How to date Tatsumi Shimura's woodblock prints


TL;DR Early edition prints made during Shimura's lifetime always feature seal B, his personal approval seal.


How to date Five Figures of Modern Beauties series

Five Figures of Modern Beauties
L to R: Natsu takete, Maihime, Oibane, Marumage, and Hanafubuki.
Gihachi shirabezumi Tatsumi kenin >Carver: Yashita Tadashichi Printer: Inomura Masanosuke Printer: Ito Shuntaro Nihon Hanga Kenkyusho Signature: Tatsumi Carver: Nakagawa Chushichi Printer: Onodera Ryuji Pencil signature Unread seal with edition no.
A B C D E F G H I J K
AGihachi shirabezumi ぎはちしらべすみ (examined by Gihachi. Okuyama Gihachiro 奥山儀八郎)
BTatsumi kenin 立美けん印 (approved by Tatsumi. Shimura Tatsumi 志村立美)
CCarver: Yashita Tadashichi 矢下忠七
DPrinter: Inomura Masanosuke 猪村正之助 b.1906
EPrinter: Ito Shuntaro 伊藤俊太郎 b.1904
FNihon Hanga Kenkyusho 日本版画研究所 (Japanese Printmaking Institute)
GSignature: Tatsumi
HCarver: Nakagawa Chushichi 中川忠七 b.1921
IPrinter: Onodera Ryuji 小野寺隆二 b.1935
JPencil signature
KSeal (not read) with edition no.

1952, til not later than 1961
First state prints have both seals A and B. Seal A ceased when publisher F dissolved in 1954 and Okuyama family moved to Matsudo. Note that red seals were rather haphazardly applied and printed in different areas of margins (see above for examples of confirmed 1st states). Numerous dealers advertise that the 1st state was an edition of 200. First states and their folders do not indicate edition size.

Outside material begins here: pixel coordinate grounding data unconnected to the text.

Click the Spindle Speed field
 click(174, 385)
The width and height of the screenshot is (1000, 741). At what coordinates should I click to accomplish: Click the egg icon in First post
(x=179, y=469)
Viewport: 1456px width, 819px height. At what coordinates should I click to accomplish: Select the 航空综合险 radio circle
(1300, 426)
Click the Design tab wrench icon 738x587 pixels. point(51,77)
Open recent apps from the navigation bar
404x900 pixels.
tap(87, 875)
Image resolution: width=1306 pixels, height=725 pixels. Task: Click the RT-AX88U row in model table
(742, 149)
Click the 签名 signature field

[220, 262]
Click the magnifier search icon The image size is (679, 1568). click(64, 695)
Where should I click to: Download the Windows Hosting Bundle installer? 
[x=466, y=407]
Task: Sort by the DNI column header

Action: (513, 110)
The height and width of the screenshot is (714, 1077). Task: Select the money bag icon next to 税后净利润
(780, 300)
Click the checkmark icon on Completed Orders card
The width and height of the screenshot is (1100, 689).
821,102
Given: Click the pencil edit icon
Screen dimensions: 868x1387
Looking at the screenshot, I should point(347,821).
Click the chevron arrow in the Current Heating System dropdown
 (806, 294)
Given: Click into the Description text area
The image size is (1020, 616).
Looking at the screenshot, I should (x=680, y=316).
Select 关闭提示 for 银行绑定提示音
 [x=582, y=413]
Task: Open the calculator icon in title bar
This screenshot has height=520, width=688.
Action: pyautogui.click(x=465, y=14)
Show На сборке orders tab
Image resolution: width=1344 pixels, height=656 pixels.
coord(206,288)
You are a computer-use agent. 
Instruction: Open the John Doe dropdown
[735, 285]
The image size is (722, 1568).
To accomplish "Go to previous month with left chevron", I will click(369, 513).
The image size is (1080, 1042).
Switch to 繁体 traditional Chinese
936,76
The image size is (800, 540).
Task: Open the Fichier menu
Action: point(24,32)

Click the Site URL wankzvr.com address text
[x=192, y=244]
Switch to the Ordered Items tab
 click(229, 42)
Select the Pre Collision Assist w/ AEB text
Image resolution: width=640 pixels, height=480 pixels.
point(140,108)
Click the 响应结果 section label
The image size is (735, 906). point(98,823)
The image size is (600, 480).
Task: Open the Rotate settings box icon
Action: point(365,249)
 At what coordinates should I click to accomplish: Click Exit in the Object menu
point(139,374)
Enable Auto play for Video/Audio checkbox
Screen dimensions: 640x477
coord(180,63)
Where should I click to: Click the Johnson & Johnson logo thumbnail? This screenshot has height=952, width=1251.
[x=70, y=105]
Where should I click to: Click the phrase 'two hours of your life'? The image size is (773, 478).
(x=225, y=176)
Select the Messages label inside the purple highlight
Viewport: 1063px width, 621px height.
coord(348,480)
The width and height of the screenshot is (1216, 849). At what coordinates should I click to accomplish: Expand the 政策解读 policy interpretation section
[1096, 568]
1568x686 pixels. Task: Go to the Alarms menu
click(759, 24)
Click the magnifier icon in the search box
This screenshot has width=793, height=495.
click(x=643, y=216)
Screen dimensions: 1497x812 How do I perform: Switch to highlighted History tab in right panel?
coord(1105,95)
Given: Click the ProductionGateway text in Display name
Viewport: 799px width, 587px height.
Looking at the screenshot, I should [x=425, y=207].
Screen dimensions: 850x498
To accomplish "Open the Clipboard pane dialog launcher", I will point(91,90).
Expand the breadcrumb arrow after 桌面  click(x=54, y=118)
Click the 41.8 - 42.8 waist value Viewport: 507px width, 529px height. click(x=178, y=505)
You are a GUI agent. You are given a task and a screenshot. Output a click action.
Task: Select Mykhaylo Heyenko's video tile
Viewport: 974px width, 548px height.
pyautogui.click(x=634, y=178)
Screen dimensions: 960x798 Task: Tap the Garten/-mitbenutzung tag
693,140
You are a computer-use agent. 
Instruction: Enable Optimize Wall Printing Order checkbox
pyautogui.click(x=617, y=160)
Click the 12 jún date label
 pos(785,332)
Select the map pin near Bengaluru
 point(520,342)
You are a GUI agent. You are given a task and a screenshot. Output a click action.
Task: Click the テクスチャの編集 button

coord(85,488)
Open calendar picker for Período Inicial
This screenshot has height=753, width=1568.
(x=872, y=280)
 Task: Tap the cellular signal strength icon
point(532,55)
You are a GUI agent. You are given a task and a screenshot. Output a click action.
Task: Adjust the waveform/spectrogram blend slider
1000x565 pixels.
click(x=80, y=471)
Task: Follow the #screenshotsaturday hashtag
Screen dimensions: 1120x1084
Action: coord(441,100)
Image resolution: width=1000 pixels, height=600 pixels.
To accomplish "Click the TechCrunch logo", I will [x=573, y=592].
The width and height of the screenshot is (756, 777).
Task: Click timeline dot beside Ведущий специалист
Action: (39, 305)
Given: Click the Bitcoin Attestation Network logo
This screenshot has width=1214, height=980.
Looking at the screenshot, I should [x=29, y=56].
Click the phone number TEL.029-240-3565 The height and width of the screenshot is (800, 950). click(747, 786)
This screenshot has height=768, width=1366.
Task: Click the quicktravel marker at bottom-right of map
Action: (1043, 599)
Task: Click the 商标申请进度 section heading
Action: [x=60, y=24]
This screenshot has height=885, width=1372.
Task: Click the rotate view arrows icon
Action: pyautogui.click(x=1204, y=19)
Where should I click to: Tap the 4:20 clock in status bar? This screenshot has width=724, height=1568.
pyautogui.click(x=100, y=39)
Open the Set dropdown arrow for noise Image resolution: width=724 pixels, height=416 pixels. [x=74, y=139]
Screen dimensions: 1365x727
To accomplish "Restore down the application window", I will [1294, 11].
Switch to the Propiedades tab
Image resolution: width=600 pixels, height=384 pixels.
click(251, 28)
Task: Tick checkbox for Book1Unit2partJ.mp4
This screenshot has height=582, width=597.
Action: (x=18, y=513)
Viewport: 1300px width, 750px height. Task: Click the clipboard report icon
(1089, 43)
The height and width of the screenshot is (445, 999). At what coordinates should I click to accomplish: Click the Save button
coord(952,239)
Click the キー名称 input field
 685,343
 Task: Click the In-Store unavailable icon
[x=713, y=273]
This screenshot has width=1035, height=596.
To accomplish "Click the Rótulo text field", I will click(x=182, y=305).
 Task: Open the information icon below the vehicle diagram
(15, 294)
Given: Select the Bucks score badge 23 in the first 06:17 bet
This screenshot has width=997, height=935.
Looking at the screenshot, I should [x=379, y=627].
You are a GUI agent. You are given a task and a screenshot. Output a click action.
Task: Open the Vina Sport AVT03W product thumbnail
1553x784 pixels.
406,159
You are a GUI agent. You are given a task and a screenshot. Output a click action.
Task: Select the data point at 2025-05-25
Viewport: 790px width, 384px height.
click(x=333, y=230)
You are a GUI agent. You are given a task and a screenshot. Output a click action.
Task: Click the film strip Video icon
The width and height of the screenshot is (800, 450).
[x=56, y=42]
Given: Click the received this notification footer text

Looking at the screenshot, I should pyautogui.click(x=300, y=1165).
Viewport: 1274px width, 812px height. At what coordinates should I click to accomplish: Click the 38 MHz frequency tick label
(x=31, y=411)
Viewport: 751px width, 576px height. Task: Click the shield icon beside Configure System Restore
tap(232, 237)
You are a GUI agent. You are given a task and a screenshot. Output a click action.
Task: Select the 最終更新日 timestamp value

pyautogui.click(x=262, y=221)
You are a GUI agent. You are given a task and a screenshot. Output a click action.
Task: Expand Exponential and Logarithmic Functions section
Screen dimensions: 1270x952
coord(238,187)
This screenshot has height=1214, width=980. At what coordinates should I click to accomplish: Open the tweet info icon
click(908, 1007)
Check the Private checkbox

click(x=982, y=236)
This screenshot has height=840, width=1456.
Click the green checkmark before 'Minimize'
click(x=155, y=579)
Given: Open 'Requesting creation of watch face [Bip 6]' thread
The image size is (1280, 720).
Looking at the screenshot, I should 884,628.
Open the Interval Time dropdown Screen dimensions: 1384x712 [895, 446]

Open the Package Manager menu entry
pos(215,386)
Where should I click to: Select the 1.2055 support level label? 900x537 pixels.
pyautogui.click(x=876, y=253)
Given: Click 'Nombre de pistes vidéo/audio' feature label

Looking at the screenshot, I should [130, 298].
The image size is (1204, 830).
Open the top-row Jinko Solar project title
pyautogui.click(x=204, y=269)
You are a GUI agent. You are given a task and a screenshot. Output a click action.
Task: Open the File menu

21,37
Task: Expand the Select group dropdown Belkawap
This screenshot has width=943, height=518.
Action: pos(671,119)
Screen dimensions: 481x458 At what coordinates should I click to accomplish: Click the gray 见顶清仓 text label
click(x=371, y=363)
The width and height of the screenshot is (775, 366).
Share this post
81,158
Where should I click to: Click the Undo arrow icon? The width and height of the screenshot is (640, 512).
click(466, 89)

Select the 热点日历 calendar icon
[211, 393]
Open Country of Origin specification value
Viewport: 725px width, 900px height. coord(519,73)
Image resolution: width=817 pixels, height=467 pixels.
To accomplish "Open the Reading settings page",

All early state prints have seal B, carver C, and printer D.** It is very probable that these prints are all 1st states given the aforementioned haphazard seal application and Okuyama had very likely left before printing was complete. In fact Okuyama was very erratic when applying his seal A to his own prints during this period.

** There is a single example of Oibane with carver C and printer E. Red seals are missing and a regular Yuyudo printer may indicate a later proof.

ca. 1976 to 1980
A late lifetime edition was made by carver H and printer I. It is believed that registration was corrected and colour blocks added (carver H and printer I specialized in high quality reproductions, notably Hiroshige). This edition first appeared in an open edition with no red seals, nor pencil edition numbers, nor signature. It was sold either in folders or pre-framed. The open edition was followed by pencil-signed J in an edition of 300 (highest number known 93 96).

1980 til present
Posthumous editions, again with carver H and printer I, were printed in editions of 150, 200, and 300 (highest numbers known 70 71, 39, and 88, respectively), and were numbered in pencil on a red circular seal K.

Prints featured in The Female Image: 20th Century Prints of Japanese Beauties (Newland et al. 2000) were the open edition and the book's titles do not match titles embossed on actual prints. Prints featured in Women of Shin Hanga: Judith and Joseph Barker Collection (ed. Hockley 2013) were the open edition.


How to date later Tatsumi Shimura prints

Yuyudo seal 1 Yuyudo seal 2 >Yuyudo seal 3 >Yuyudo seal 4
L M N O
LYūyūdo approval seal (not read) (Yūyūdo publisher 悠々洞出版)
MYūyūdo approval seal
NYūyūdo approval seal
OYūyūdo approval seal

There are 21 confirmed woodblock prints, selected from 75 paintings in States of Beauties 美人百態 published in 1976, in addition to the Five Modern Beauties. Shimura was awarded a national book prize in 1976 which was very likely the catalyst for renewed interest and Yuyudo publishing prints from the mid 1970s to 80s. Yuyudo sold in either sets and later pre-framed (edition no. matches on print, frame and cardboard box). The first 4 of these prints included seal B indicating that these were lifetime editions. The remaining prints included only seals M, N or O, in this chronological order, indicating these were actually posthumous editions.